What to produce.
Copy the following items word for word, line by line.

--------------------

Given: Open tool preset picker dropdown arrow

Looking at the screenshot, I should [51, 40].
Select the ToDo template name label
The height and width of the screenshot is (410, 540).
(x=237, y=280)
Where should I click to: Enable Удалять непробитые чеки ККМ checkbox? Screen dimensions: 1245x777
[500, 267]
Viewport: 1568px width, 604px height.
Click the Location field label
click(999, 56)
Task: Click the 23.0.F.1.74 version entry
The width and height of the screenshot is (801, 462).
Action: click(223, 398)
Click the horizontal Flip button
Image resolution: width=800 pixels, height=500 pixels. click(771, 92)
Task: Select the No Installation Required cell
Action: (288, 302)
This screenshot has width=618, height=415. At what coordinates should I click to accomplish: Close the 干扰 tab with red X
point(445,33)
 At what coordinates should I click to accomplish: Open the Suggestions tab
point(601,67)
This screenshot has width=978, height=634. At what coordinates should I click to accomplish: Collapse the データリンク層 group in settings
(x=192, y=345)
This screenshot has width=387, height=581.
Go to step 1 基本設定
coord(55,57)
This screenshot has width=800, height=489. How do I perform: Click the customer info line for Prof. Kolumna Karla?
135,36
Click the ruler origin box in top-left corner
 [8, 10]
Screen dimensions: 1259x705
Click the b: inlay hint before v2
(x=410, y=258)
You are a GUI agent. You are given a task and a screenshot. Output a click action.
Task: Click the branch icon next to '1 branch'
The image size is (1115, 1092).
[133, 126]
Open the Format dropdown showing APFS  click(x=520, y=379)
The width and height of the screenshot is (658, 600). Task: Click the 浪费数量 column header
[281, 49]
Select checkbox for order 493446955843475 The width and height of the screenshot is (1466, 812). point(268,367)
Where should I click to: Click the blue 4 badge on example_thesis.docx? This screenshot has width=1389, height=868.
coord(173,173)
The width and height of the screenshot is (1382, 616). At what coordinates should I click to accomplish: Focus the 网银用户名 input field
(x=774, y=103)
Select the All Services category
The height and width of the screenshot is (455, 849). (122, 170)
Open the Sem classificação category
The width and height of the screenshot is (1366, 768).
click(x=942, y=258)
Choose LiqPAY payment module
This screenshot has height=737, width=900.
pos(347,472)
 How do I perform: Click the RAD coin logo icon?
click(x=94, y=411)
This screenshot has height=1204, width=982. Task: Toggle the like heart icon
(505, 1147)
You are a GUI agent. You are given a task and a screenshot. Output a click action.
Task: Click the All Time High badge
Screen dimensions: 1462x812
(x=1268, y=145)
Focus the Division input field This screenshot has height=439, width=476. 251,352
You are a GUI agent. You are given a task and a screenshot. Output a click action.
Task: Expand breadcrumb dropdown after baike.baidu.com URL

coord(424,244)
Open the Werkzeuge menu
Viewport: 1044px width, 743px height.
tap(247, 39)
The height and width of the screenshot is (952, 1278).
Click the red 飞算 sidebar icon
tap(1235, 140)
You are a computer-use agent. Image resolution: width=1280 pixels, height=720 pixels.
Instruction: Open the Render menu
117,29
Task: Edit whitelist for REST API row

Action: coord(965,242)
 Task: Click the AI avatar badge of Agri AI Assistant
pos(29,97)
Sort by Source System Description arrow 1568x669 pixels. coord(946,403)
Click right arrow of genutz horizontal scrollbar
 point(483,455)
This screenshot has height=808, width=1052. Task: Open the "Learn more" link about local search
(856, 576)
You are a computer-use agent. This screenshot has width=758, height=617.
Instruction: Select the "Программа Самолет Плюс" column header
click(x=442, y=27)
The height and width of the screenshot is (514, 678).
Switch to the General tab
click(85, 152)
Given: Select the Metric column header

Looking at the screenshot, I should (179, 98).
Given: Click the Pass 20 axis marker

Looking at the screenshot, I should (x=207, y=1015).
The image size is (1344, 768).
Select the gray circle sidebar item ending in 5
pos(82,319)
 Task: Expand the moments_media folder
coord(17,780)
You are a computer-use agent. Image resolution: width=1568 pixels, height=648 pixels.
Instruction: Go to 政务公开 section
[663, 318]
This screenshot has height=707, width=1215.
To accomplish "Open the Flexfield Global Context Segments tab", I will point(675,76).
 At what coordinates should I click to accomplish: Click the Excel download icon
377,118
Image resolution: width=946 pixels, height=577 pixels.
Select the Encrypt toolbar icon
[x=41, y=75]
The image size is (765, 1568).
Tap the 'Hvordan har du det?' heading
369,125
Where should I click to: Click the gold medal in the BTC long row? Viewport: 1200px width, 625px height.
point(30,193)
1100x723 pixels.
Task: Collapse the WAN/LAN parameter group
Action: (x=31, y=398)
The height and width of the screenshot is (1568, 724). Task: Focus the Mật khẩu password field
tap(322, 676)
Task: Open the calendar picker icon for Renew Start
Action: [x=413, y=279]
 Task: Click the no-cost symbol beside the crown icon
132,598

--------------------

Written solution.
Given: Open tool preset picker dropdown arrow

Looking at the screenshot, I should [51, 40].
Select the ToDo template name label
The height and width of the screenshot is (410, 540).
(x=237, y=280)
Where should I click to: Enable Удалять непробитые чеки ККМ checkbox? Screen dimensions: 1245x777
[500, 267]
Viewport: 1568px width, 604px height.
Click the Location field label
click(999, 56)
Task: Click the 23.0.F.1.74 version entry
The width and height of the screenshot is (801, 462).
Action: click(223, 398)
Click the horizontal Flip button
Image resolution: width=800 pixels, height=500 pixels. click(771, 92)
Task: Select the No Installation Required cell
Action: (288, 302)
This screenshot has width=618, height=415. At what coordinates should I click to accomplish: Close the 干扰 tab with red X
point(445,33)
 At what coordinates should I click to accomplish: Open the Suggestions tab
point(601,67)
This screenshot has width=978, height=634. At what coordinates should I click to accomplish: Collapse the データリンク層 group in settings
(x=192, y=345)
This screenshot has width=387, height=581.
Go to step 1 基本設定
coord(55,57)
This screenshot has width=800, height=489. How do I perform: Click the customer info line for Prof. Kolumna Karla?
135,36
Click the ruler origin box in top-left corner
 [8, 10]
Screen dimensions: 1259x705
Click the b: inlay hint before v2
(x=410, y=258)
You are a GUI agent. You are given a task and a screenshot. Output a click action.
Task: Click the branch icon next to '1 branch'
The image size is (1115, 1092).
[133, 126]
Open the Format dropdown showing APFS  click(x=520, y=379)
The width and height of the screenshot is (658, 600). Task: Click the 浪费数量 column header
[281, 49]
Select checkbox for order 493446955843475 The width and height of the screenshot is (1466, 812). point(268,367)
Where should I click to: Click the blue 4 badge on example_thesis.docx? This screenshot has width=1389, height=868.
coord(173,173)
The width and height of the screenshot is (1382, 616). At what coordinates should I click to accomplish: Focus the 网银用户名 input field
(x=774, y=103)
Select the All Services category
The height and width of the screenshot is (455, 849). (122, 170)
Open the Sem classificação category
The width and height of the screenshot is (1366, 768).
click(x=942, y=258)
Choose LiqPAY payment module
This screenshot has height=737, width=900.
pos(347,472)
 How do I perform: Click the RAD coin logo icon?
click(x=94, y=411)
This screenshot has height=1204, width=982. Task: Toggle the like heart icon
(505, 1147)
You are a GUI agent. You are given a task and a screenshot. Output a click action.
Task: Click the All Time High badge
Screen dimensions: 1462x812
(x=1268, y=145)
Focus the Division input field This screenshot has height=439, width=476. 251,352
You are a GUI agent. You are given a task and a screenshot. Output a click action.
Task: Expand breadcrumb dropdown after baike.baidu.com URL

coord(424,244)
Open the Werkzeuge menu
Viewport: 1044px width, 743px height.
tap(247, 39)
The height and width of the screenshot is (952, 1278).
Click the red 飞算 sidebar icon
tap(1235, 140)
You are a computer-use agent. Image resolution: width=1280 pixels, height=720 pixels.
Instruction: Open the Render menu
117,29
Task: Edit whitelist for REST API row

Action: coord(965,242)
 Task: Click the AI avatar badge of Agri AI Assistant
pos(29,97)
Sort by Source System Description arrow 1568x669 pixels. coord(946,403)
Click right arrow of genutz horizontal scrollbar
 point(483,455)
This screenshot has height=808, width=1052. Task: Open the "Learn more" link about local search
(856, 576)
You are a computer-use agent. This screenshot has width=758, height=617.
Instruction: Select the "Программа Самолет Плюс" column header
click(x=442, y=27)
The height and width of the screenshot is (514, 678).
Switch to the General tab
click(85, 152)
Given: Select the Metric column header

Looking at the screenshot, I should (179, 98).
Given: Click the Pass 20 axis marker

Looking at the screenshot, I should (x=207, y=1015).
The image size is (1344, 768).
Select the gray circle sidebar item ending in 5
pos(82,319)
 Task: Expand the moments_media folder
coord(17,780)
You are a computer-use agent. Image resolution: width=1568 pixels, height=648 pixels.
Instruction: Go to 政务公开 section
[663, 318]
This screenshot has height=707, width=1215.
To accomplish "Open the Flexfield Global Context Segments tab", I will point(675,76).
 At what coordinates should I click to accomplish: Click the Excel download icon
377,118
Image resolution: width=946 pixels, height=577 pixels.
Select the Encrypt toolbar icon
[x=41, y=75]
The image size is (765, 1568).
Tap the 'Hvordan har du det?' heading
369,125
Where should I click to: Click the gold medal in the BTC long row? Viewport: 1200px width, 625px height.
point(30,193)
1100x723 pixels.
Task: Collapse the WAN/LAN parameter group
Action: (x=31, y=398)
The height and width of the screenshot is (1568, 724). Task: Focus the Mật khẩu password field
tap(322, 676)
Task: Open the calendar picker icon for Renew Start
Action: [x=413, y=279]
 Task: Click the no-cost symbol beside the crown icon
132,598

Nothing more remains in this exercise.